Ziel der Übung:
Gib bitte aus dem Artikel über das mathematische Pendel einen Abschnitt wörtlich aus: Setze bei den Worten „2 Mathematische Pendel“ ein und höre nach „gestellt ist (Abb. 1).“ auf.

Artikel:
----
Abb. 1: Stabile und instabile Gleichgewichtslagen für ein Pendel. Um den unteren Ruhepunkt führt das Pendel Schwingungen aus, vom oberen läuft es exponentiell schnell weg.

2 Mathematische Pendel

2.1 Gleichgewichtspunkte

Ein mathematisches Pendel besteht aus einem masselosen starren Stab, der sich reibungsfrei um einen Aufhängepunkt drehen kann, und einer Punktmasse, die am anderen Ende befestigt ist und im Schwerefeld der Erde nach unten gezogen wird. Anders als beim Uhrpendel oder der Schiffschaukel werden Überschläge zugelassen. Dann gibt es zwei Zustände, in denen sich die Kräfte balancieren und keine Bewegung erfolgt: einen, in dem das Pendel genau nach unten hängt, und einen zweiten, in dem es senkrecht nach oben zeigt, also auf die Spitze gestellt ist (Abb. 1).

Die untere Ruhelage ist stabil: Bei kleiner Auslenkung aus der Ruhelage beginnt das Pendel gleichmäßig von der einen Seite auf die andere zu schwingen. Die Dauer dieser Schwingung ist durch die Formel (1) gegeben. Ohne Reibung wird diese Bewegung immerfort andauern. Reibung bremst sie aus und bringt sie zum Erliegen. Man unterscheidet daher mit dem russischen Mathematiker Alexander Lyapunov (1857–1918) zwei Formen der Stabilität: eine einfache, bei der das System eine Umgebung des Ruhepunktes nicht verlässt, und eine asymptotische, bei der das System für lange Zeiten wieder auf den Ruhepunkt zuläuft. Der untere Ruhepunkt eines Pendels ist daher ohne Reibung einfach stabil, mit Reibung asymptotisch stabil. In der Umgebung dieser Punkte haben kleine Störungen auch nur kleine Auswirkungen.
----
Bereitgestellte Daten:

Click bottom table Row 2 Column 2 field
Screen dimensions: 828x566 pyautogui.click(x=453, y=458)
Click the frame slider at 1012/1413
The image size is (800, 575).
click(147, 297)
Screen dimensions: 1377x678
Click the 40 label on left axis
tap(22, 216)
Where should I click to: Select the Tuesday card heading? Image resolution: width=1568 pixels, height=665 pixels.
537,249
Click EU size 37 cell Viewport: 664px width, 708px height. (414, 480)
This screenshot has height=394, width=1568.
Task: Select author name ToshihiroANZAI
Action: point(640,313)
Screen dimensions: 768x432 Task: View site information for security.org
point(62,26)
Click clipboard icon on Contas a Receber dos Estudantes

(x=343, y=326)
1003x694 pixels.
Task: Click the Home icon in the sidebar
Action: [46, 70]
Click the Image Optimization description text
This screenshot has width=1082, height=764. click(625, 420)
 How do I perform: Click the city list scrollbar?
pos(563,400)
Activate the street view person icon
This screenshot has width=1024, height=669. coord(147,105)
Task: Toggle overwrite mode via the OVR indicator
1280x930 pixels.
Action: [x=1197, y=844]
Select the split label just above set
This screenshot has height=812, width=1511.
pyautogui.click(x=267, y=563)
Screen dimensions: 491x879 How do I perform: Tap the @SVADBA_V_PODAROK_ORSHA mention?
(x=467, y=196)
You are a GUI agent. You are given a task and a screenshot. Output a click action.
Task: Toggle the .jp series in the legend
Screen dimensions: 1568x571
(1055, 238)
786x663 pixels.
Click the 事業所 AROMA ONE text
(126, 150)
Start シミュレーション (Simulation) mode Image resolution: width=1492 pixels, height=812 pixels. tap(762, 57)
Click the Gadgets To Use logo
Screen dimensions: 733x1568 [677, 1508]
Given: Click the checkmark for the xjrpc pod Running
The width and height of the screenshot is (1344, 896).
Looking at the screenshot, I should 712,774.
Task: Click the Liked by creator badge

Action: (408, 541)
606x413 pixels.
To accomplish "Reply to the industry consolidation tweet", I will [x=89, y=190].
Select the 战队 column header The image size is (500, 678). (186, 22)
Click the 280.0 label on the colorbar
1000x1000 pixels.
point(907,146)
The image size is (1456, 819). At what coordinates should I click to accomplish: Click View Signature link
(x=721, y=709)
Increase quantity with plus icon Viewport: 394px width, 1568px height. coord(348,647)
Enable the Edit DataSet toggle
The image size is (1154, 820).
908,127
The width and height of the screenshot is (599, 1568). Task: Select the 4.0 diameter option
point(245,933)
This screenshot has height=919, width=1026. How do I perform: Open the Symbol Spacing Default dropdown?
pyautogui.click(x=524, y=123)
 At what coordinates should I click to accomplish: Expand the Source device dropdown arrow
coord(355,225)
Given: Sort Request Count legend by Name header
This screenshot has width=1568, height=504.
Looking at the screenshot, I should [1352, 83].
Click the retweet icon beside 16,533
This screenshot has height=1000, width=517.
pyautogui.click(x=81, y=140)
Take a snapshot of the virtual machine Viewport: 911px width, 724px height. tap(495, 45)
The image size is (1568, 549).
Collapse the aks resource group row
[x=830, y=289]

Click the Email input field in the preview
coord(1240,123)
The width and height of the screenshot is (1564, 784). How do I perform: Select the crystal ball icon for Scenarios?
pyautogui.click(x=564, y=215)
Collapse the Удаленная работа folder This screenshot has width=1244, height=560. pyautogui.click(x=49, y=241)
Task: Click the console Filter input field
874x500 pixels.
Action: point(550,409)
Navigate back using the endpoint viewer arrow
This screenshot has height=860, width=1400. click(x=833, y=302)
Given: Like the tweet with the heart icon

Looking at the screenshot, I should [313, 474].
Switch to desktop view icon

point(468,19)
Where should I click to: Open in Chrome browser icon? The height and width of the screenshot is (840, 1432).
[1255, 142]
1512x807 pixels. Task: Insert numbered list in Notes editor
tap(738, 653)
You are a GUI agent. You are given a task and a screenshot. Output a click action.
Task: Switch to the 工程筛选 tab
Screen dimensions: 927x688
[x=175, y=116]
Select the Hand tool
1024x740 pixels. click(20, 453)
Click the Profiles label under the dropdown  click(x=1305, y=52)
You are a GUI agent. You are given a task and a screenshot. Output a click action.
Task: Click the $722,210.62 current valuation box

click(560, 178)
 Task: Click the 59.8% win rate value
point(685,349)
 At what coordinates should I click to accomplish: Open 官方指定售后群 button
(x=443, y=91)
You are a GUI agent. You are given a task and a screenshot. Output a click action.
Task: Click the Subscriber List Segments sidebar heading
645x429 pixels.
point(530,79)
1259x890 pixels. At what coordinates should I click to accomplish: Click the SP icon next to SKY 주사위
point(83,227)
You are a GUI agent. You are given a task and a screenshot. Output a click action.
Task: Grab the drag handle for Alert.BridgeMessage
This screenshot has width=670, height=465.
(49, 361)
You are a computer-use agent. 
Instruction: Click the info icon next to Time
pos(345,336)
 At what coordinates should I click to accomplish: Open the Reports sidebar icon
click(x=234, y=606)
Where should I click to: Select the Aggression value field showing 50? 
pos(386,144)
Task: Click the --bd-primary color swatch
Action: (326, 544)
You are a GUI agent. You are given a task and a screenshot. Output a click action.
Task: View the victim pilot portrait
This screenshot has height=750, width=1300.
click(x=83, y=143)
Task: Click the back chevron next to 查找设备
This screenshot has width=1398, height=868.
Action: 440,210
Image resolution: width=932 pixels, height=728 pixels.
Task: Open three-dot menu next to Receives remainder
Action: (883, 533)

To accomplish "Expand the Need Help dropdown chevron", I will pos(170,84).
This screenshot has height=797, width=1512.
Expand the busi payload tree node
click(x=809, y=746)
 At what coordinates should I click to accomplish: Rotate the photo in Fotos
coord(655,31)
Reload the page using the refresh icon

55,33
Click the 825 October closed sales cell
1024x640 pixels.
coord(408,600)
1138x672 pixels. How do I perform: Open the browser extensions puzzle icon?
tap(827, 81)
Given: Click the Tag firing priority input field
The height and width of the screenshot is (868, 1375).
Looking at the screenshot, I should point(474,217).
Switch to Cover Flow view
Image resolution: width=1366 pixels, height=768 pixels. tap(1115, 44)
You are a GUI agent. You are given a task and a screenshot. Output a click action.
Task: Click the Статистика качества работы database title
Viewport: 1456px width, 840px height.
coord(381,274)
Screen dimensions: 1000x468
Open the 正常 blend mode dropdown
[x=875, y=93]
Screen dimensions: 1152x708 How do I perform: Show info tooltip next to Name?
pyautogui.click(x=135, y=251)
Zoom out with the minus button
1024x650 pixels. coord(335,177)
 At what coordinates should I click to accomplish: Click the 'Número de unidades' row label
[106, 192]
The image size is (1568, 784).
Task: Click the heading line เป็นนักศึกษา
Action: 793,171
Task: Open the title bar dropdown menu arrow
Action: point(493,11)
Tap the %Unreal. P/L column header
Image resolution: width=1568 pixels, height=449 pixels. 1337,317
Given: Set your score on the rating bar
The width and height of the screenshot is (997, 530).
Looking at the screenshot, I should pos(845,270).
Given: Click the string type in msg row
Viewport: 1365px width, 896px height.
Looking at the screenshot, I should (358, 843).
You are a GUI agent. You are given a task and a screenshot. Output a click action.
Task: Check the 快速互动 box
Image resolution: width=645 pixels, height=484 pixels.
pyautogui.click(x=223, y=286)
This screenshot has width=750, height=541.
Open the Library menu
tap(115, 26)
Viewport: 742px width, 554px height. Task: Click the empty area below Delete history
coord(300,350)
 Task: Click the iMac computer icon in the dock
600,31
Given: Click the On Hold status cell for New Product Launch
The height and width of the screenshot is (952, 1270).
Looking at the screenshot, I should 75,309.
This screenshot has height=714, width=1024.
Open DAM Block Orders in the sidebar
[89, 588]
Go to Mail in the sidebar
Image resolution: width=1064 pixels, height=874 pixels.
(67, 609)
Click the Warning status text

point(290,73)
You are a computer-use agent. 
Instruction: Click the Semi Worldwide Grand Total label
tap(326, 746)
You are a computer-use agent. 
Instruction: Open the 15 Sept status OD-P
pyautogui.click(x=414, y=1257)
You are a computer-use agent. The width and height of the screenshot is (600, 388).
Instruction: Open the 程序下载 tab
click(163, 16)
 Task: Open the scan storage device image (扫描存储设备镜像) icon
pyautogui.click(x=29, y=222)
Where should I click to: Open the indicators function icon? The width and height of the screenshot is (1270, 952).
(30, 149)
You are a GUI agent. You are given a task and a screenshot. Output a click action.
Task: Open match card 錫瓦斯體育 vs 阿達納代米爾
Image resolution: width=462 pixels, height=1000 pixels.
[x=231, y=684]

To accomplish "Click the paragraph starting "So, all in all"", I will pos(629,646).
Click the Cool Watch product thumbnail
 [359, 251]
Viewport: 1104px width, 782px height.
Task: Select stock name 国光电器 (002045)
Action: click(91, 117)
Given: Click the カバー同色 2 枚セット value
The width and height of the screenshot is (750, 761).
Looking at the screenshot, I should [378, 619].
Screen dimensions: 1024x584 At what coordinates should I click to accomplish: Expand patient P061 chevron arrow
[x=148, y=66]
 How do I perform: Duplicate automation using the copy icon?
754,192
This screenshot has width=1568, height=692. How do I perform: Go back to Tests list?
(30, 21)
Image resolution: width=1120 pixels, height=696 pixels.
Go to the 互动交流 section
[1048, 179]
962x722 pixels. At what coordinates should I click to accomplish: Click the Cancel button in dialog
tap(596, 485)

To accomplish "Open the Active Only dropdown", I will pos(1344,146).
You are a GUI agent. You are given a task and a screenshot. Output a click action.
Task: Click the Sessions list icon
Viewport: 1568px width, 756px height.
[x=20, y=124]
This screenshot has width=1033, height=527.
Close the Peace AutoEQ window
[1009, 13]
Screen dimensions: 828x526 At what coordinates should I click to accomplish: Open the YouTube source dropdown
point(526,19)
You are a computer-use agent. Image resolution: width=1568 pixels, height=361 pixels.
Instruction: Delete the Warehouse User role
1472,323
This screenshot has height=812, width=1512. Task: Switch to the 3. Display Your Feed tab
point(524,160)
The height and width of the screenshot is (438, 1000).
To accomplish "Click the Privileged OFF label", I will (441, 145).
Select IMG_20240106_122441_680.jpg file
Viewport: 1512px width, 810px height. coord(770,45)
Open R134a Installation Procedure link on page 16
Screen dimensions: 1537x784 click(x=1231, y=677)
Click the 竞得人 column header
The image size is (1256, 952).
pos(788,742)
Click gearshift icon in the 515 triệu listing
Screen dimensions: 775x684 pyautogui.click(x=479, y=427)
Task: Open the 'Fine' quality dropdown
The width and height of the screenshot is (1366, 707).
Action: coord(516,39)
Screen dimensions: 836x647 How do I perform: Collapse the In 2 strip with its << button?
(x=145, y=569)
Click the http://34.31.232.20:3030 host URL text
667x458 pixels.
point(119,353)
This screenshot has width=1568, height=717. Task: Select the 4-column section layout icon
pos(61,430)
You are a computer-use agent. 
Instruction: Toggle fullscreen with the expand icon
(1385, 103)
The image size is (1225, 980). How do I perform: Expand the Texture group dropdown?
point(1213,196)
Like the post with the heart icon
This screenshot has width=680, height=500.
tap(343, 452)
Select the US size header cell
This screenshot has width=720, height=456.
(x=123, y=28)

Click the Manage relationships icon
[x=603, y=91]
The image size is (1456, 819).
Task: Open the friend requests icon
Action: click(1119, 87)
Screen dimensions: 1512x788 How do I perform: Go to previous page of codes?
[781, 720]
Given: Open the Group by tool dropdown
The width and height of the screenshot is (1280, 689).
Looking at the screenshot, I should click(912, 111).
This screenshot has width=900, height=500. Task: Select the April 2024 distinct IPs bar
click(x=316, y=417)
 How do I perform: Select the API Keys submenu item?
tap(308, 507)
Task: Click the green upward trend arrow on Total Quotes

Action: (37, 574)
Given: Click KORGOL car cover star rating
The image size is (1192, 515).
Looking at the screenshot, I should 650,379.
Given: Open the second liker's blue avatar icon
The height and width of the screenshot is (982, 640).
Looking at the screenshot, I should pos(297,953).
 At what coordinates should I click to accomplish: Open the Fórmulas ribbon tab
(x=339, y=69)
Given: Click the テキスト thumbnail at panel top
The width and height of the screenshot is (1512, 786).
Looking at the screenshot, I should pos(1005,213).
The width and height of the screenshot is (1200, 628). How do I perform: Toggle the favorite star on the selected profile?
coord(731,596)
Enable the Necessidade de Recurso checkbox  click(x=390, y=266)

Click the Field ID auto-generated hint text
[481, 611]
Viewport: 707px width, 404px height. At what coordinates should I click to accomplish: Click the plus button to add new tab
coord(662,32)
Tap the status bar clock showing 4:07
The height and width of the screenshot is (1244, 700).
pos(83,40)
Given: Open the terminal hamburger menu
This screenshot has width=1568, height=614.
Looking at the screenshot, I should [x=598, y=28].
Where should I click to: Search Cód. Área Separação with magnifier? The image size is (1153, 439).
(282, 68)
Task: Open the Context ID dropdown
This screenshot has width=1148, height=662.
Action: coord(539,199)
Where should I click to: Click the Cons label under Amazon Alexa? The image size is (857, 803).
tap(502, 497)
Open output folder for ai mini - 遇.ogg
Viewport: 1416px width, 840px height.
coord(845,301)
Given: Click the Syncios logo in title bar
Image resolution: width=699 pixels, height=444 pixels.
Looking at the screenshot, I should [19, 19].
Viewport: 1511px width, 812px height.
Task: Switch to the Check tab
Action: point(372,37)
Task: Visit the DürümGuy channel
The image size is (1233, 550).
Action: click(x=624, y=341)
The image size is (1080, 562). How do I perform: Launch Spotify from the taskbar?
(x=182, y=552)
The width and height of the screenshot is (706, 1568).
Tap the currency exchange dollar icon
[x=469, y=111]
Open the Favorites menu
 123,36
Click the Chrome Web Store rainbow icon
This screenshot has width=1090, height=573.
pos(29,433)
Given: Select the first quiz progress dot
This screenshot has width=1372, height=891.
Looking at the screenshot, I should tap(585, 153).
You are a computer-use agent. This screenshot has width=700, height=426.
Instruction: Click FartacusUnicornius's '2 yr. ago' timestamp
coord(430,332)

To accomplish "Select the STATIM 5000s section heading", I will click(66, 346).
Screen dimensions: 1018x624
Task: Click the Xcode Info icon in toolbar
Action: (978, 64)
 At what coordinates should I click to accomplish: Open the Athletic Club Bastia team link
----
Antwort zur Aufgabe:
2 Mathematische Pendel

2.1 Gleichgewichtspunkte

Ein mathematisches Pendel besteht aus einem masselosen starren Stab, der sich reibungsfrei um einen Aufhängepunkt drehen kann, und einer Punktmasse, die am anderen Ende befestigt ist und im Schwerefeld der Erde nach unten gezogen wird. Anders als beim Uhrpendel oder der Schiffschaukel werden Überschläge zugelassen. Dann gibt es zwei Zustände, in denen sich die Kräfte balancieren und keine Bewegung erfolgt: einen, in dem das Pendel genau nach unten hängt, und einen zweiten, in dem es senkrecht nach oben zeigt, also auf die Spitze gestellt ist (Abb. 1).